** Opening Dataset entries block **

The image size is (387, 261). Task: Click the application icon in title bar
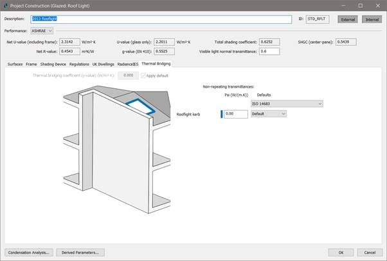click(6, 5)
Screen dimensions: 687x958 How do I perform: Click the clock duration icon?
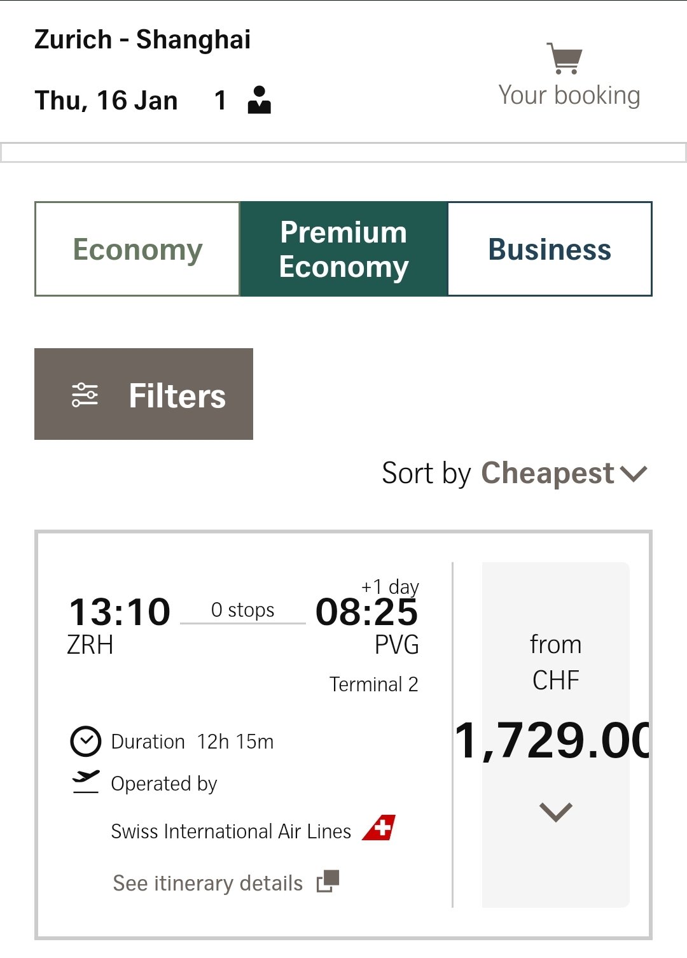[x=85, y=741]
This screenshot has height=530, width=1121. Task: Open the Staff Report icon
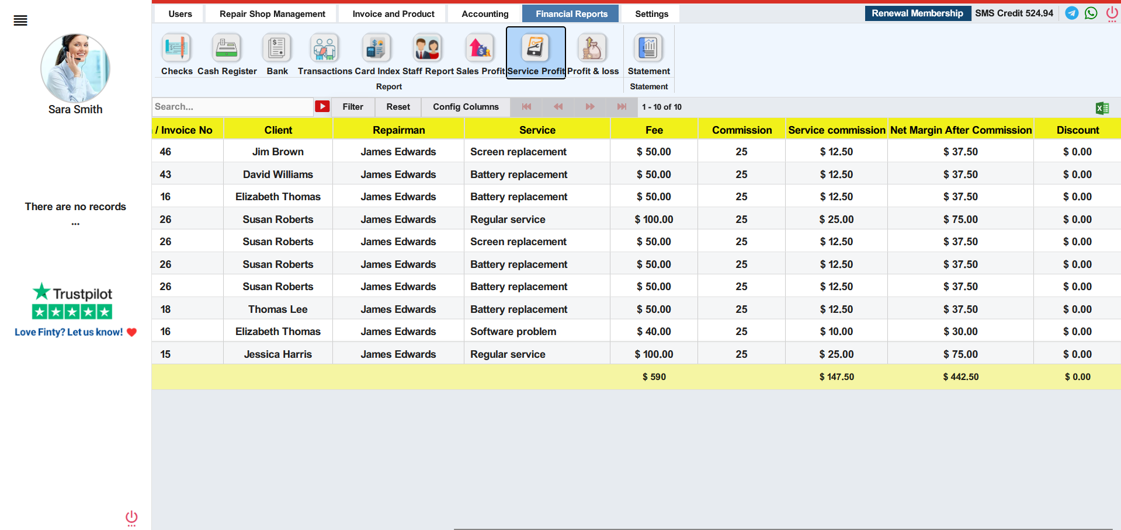tap(427, 49)
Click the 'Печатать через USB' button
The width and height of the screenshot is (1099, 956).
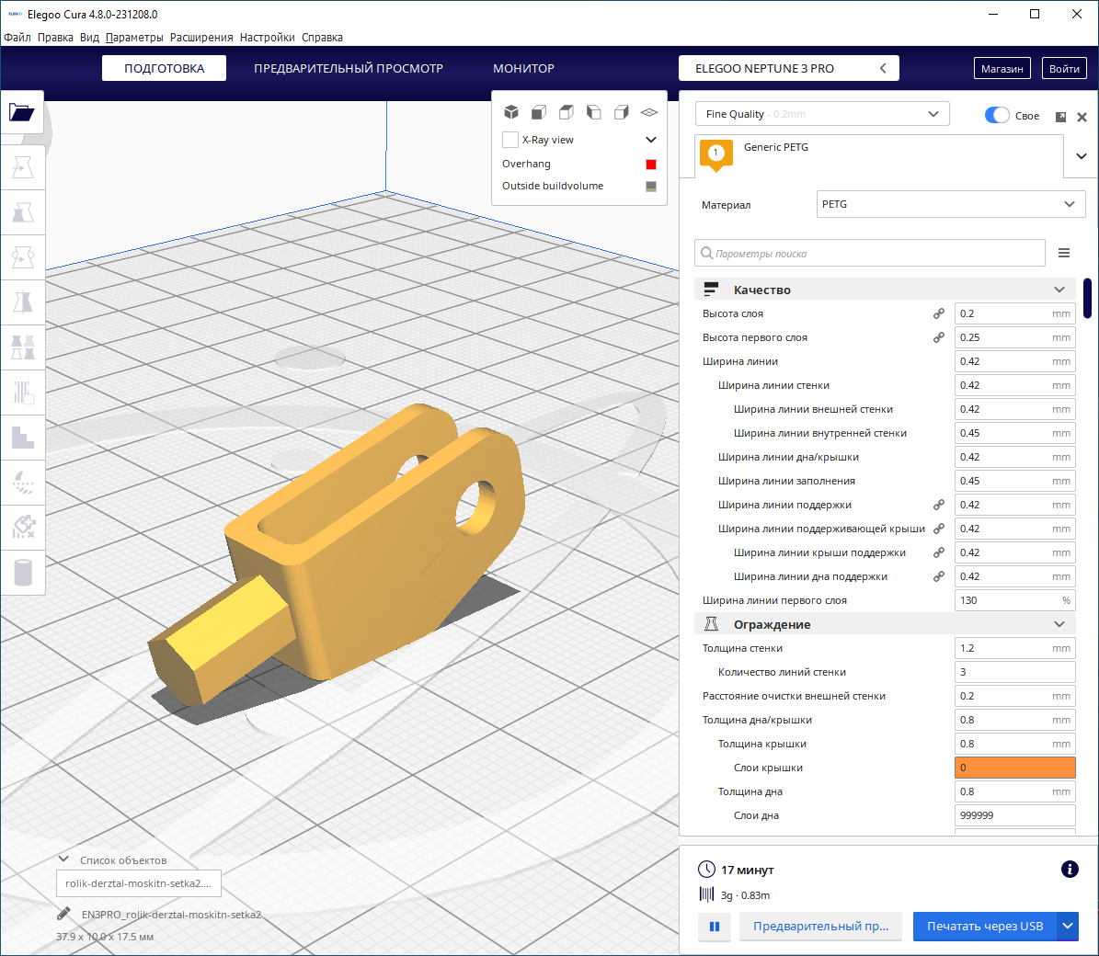pos(985,927)
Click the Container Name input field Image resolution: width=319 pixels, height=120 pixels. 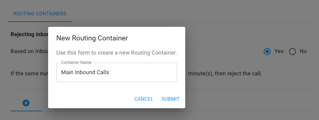tap(117, 72)
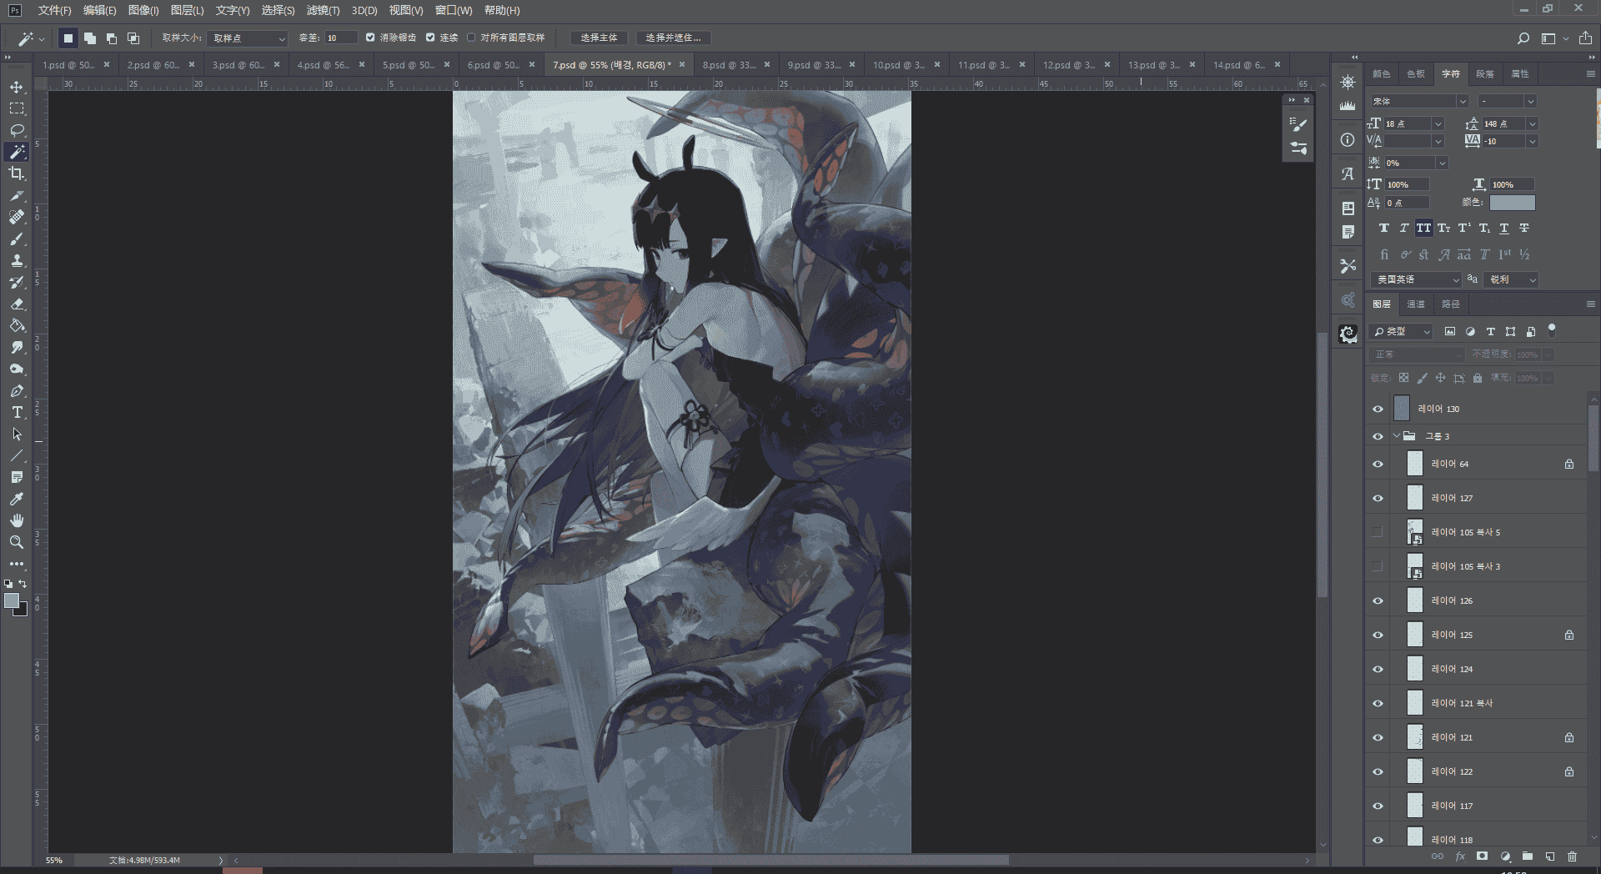The image size is (1601, 874).
Task: Switch to the 8.psd document tab
Action: click(729, 64)
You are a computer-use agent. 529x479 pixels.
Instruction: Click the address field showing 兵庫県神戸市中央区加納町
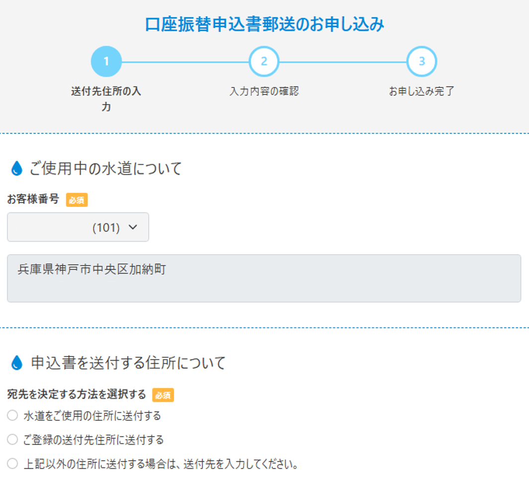pyautogui.click(x=264, y=279)
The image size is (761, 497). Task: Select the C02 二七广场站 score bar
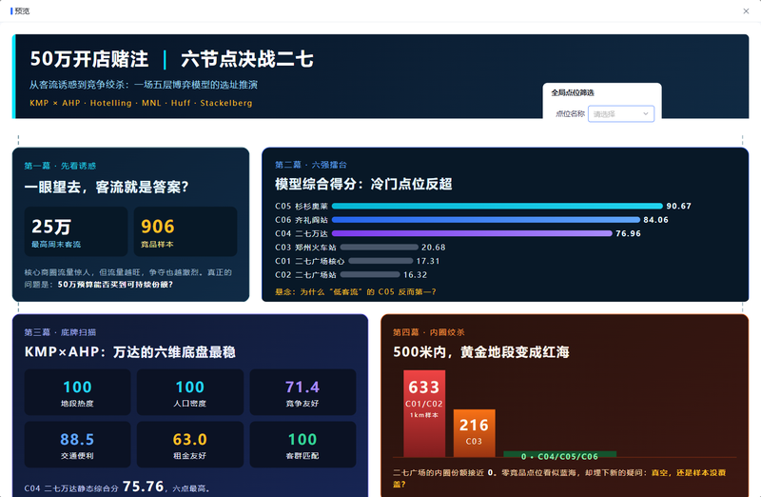[x=368, y=274]
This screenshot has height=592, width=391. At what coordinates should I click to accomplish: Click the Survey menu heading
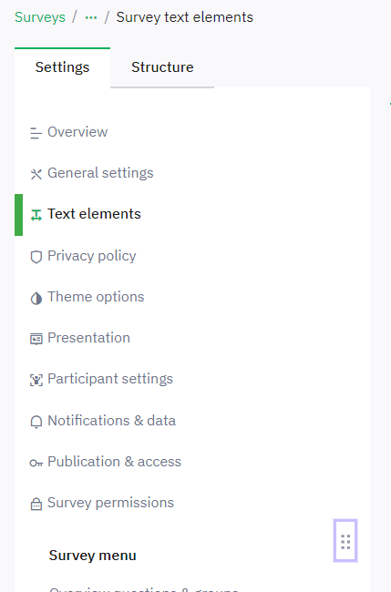tap(93, 556)
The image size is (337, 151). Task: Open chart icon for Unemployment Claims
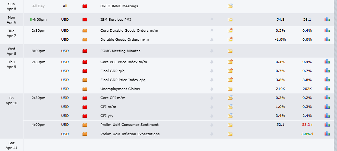pos(327,89)
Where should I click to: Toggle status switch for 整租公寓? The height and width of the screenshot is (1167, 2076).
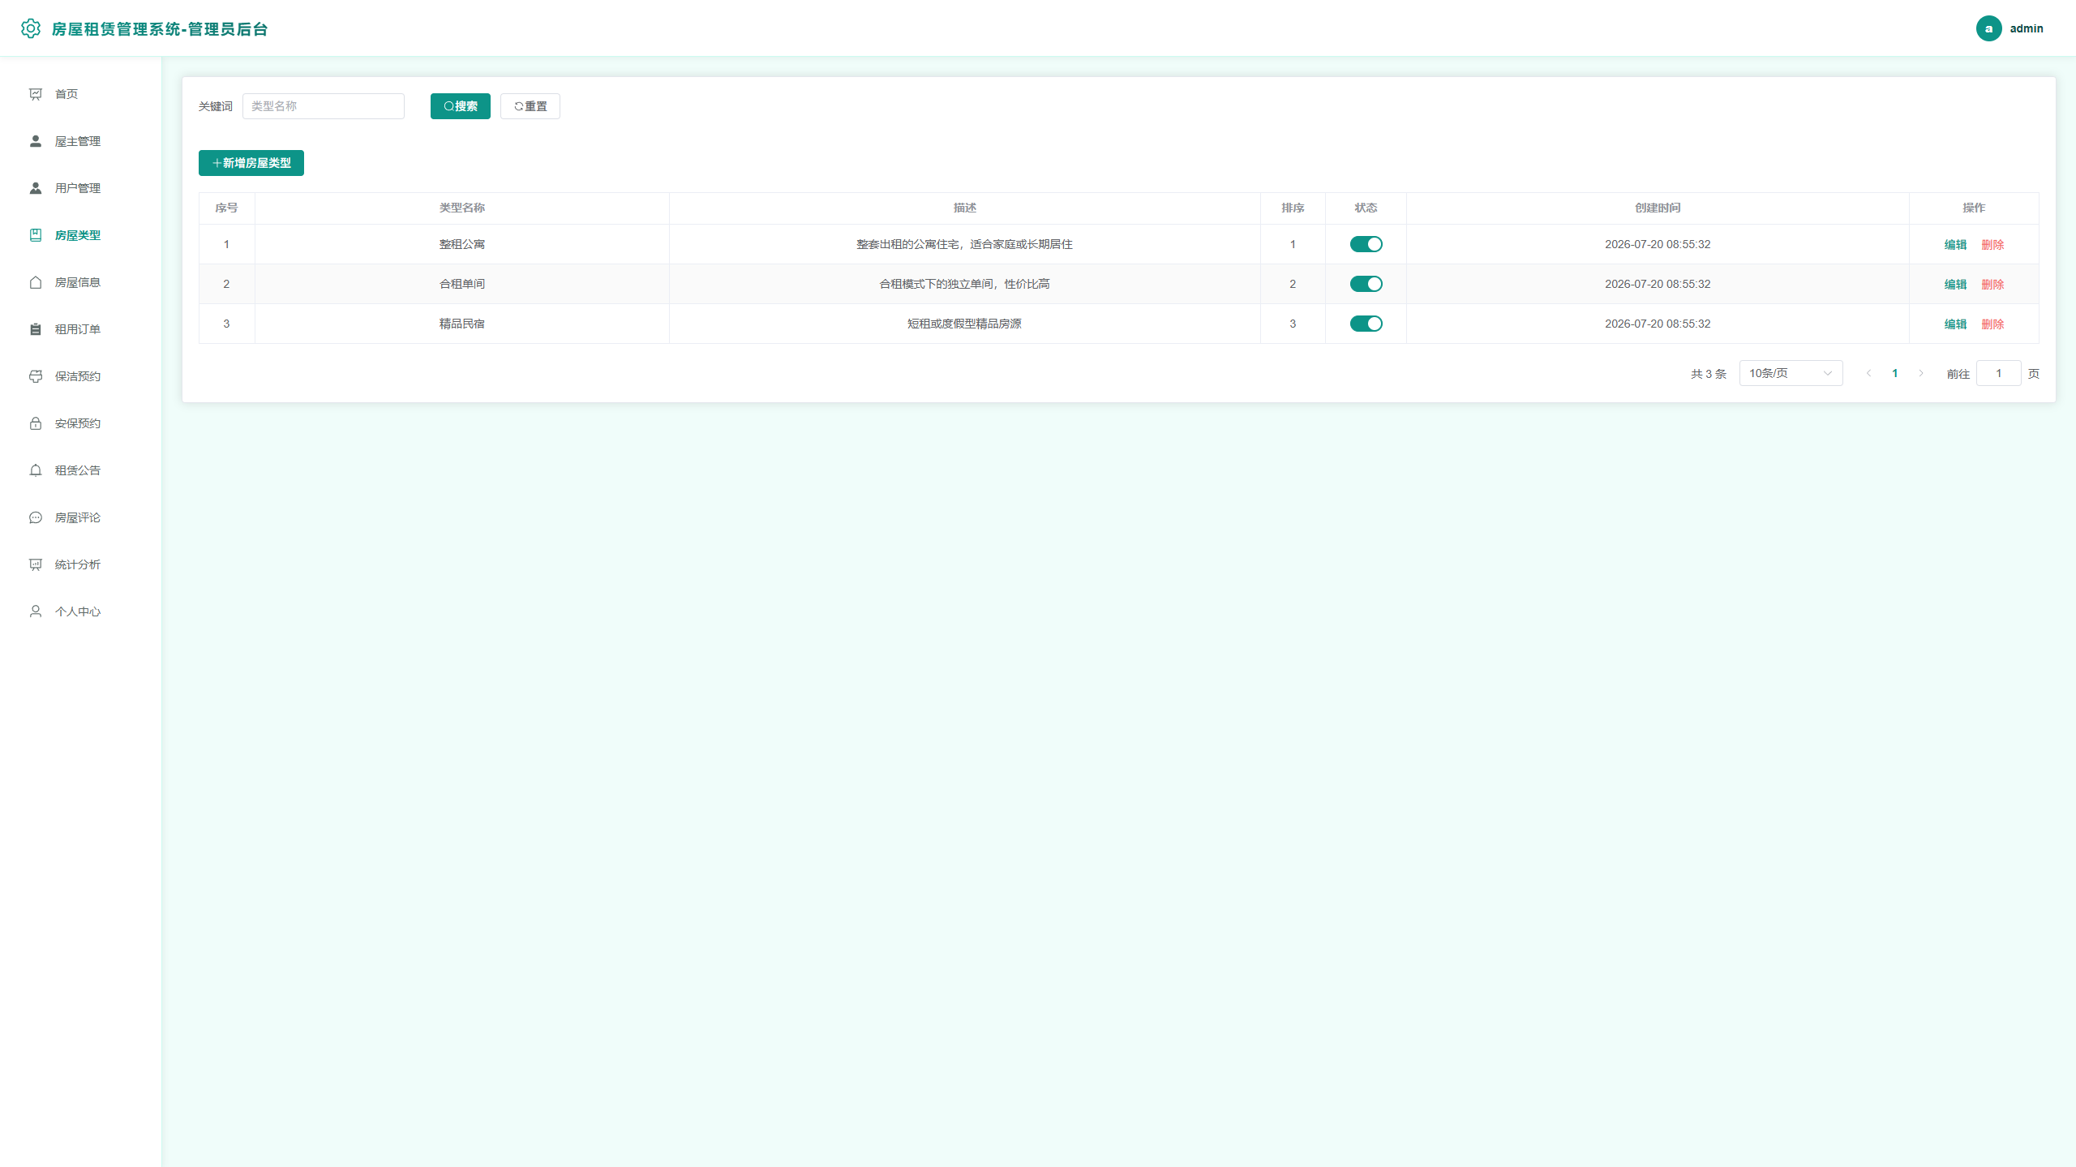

** Closing Dataset entries block **

Set down, exactly as written, each line from the one that contains "The image size is (761, 497)." to the last line of the records, but none of the pictures.

**Response for this exercise:**
The image size is (761, 497). Task: Select the C02 二七广场站 score bar
[x=368, y=274]
This screenshot has height=592, width=391. At what coordinates should I click to accomplish: Click the Survey menu heading
tap(93, 556)
The image size is (337, 151). Task: Open chart icon for Unemployment Claims
pos(327,89)
Where should I click to: Toggle status switch for 整租公寓? The height and width of the screenshot is (1167, 2076).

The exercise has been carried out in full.